### What is required:
Search the entries below for "computer", and copy each line where it appears.

### Supplied records:
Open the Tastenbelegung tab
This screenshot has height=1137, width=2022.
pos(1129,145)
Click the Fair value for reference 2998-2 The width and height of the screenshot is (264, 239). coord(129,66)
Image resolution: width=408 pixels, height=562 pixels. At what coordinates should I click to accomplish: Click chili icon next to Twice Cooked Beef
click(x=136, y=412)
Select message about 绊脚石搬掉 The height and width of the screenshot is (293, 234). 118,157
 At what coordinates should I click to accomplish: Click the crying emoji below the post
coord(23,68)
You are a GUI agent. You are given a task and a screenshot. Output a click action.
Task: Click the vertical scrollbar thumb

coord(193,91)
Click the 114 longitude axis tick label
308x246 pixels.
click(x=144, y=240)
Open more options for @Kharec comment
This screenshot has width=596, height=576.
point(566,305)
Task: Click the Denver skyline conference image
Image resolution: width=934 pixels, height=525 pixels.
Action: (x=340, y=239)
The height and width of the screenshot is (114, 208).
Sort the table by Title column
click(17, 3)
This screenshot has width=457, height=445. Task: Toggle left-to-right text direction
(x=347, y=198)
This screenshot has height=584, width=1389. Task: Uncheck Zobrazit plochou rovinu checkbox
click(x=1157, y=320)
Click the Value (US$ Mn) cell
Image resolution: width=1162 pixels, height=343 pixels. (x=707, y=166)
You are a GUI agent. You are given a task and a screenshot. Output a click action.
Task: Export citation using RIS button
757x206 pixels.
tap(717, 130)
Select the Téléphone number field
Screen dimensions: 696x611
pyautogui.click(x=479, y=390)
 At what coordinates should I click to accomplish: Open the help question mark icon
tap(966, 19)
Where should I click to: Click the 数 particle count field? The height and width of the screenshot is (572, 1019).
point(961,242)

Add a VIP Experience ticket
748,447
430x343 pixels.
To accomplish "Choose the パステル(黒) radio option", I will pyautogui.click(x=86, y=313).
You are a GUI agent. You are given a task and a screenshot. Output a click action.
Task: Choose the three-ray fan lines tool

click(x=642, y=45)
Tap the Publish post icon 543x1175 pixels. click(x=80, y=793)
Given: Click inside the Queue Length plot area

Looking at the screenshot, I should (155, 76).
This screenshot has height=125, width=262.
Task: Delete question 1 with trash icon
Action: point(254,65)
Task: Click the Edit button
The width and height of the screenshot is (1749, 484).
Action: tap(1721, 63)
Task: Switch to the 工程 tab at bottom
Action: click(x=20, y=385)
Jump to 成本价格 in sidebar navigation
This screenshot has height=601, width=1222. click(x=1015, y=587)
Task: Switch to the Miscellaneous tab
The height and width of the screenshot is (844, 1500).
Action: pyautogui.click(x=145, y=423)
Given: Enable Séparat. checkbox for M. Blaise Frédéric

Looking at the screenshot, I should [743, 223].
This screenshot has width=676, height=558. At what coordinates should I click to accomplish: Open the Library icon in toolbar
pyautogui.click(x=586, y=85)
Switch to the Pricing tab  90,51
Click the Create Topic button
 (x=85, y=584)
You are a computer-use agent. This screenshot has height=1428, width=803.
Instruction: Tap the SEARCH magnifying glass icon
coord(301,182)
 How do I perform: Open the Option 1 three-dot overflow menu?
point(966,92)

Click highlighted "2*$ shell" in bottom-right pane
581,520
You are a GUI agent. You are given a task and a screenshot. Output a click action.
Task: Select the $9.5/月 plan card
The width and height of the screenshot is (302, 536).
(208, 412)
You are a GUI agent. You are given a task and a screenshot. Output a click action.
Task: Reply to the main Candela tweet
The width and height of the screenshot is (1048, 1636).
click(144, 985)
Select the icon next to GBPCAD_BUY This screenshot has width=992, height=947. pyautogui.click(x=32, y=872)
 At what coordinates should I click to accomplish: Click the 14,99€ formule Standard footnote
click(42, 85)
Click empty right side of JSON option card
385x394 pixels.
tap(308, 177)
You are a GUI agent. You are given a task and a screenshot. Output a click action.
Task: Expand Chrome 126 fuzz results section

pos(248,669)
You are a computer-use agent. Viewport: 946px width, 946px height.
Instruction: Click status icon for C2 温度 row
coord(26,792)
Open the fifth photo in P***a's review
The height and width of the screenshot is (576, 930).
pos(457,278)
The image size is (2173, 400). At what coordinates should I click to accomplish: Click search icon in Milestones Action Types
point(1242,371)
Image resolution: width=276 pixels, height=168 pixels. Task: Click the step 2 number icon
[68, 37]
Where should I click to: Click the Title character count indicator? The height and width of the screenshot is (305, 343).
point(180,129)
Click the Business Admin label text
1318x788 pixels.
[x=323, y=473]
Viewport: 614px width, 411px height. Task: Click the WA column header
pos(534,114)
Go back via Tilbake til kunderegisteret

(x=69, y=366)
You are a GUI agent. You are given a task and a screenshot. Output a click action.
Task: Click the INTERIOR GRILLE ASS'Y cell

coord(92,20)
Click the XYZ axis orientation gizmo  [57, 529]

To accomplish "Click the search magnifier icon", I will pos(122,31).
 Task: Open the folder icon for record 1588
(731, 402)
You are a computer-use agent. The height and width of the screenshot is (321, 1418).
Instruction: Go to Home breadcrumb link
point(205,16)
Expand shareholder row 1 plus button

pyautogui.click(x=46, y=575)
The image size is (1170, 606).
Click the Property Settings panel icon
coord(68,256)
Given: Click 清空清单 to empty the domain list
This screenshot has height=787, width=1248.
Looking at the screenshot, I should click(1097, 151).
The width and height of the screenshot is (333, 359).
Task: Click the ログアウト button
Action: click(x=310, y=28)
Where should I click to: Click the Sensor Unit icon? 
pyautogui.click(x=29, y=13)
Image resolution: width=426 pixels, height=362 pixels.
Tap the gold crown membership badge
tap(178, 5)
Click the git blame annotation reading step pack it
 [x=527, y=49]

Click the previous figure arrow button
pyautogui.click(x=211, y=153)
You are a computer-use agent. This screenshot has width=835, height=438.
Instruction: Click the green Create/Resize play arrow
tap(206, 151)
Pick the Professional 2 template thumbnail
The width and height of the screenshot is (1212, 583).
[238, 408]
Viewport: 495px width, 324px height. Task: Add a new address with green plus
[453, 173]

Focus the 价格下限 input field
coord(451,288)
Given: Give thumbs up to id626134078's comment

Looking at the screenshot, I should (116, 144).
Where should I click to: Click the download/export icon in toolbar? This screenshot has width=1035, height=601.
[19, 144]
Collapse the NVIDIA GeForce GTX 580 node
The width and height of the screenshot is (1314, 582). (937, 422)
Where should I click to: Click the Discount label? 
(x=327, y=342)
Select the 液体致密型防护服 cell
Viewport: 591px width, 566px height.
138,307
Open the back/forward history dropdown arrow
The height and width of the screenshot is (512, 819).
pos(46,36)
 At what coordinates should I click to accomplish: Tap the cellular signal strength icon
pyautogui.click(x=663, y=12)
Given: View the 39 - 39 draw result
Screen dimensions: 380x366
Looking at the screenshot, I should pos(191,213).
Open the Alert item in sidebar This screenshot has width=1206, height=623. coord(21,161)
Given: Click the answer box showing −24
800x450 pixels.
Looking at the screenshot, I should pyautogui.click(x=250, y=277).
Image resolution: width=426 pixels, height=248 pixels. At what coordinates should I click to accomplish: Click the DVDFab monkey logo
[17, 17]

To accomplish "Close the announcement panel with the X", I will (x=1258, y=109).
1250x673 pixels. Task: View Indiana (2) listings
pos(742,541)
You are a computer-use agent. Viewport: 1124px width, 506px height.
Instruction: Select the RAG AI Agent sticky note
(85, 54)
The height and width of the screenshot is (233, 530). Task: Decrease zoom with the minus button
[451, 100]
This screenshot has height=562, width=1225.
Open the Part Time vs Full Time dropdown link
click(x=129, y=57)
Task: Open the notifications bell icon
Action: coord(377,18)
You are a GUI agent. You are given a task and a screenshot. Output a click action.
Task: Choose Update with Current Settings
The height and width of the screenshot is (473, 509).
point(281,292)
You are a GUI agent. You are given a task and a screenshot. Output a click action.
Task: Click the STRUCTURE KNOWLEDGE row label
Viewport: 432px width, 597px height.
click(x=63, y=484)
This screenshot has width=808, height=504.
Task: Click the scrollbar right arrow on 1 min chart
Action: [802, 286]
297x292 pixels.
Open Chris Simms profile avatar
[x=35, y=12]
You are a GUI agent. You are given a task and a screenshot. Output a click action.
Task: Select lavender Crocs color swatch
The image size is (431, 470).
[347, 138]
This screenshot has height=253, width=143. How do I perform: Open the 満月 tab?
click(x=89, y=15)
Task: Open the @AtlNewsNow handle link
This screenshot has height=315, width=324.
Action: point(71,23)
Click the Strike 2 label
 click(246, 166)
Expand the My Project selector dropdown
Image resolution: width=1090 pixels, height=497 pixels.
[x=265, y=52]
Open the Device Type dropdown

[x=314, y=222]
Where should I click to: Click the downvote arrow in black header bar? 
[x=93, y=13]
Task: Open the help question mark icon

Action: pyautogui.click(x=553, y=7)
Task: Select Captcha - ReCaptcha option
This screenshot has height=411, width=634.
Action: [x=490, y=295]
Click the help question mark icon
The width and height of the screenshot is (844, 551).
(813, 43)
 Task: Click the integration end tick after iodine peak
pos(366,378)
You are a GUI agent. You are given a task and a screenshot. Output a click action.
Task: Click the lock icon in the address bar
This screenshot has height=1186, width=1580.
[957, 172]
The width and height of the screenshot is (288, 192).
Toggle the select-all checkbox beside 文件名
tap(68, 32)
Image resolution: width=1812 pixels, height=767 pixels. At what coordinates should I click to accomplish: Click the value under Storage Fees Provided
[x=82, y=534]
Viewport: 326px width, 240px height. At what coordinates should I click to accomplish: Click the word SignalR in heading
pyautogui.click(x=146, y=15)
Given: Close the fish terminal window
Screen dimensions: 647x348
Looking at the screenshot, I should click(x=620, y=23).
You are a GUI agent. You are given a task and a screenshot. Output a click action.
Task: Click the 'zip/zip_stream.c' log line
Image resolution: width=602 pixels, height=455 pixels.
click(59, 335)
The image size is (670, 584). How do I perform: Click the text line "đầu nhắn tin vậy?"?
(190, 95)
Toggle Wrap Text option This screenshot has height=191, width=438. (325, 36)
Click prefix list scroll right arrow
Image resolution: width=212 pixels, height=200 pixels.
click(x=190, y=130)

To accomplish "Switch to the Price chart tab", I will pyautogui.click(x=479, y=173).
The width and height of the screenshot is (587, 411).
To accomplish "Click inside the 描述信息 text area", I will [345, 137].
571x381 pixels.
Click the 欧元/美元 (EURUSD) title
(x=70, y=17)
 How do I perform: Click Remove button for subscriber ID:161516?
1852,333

### Problem solution:
You are a computer-use agent. This screenshot has height=1428, width=803.
You are a computer-use agent. Viewport: 946px width, 946px height.
You are a computer-use agent. The height and width of the screenshot is (321, 1418).
You are a computer-use agent. This screenshot has width=835, height=438.
You are a computer-use agent. Viewport: 1124px width, 506px height.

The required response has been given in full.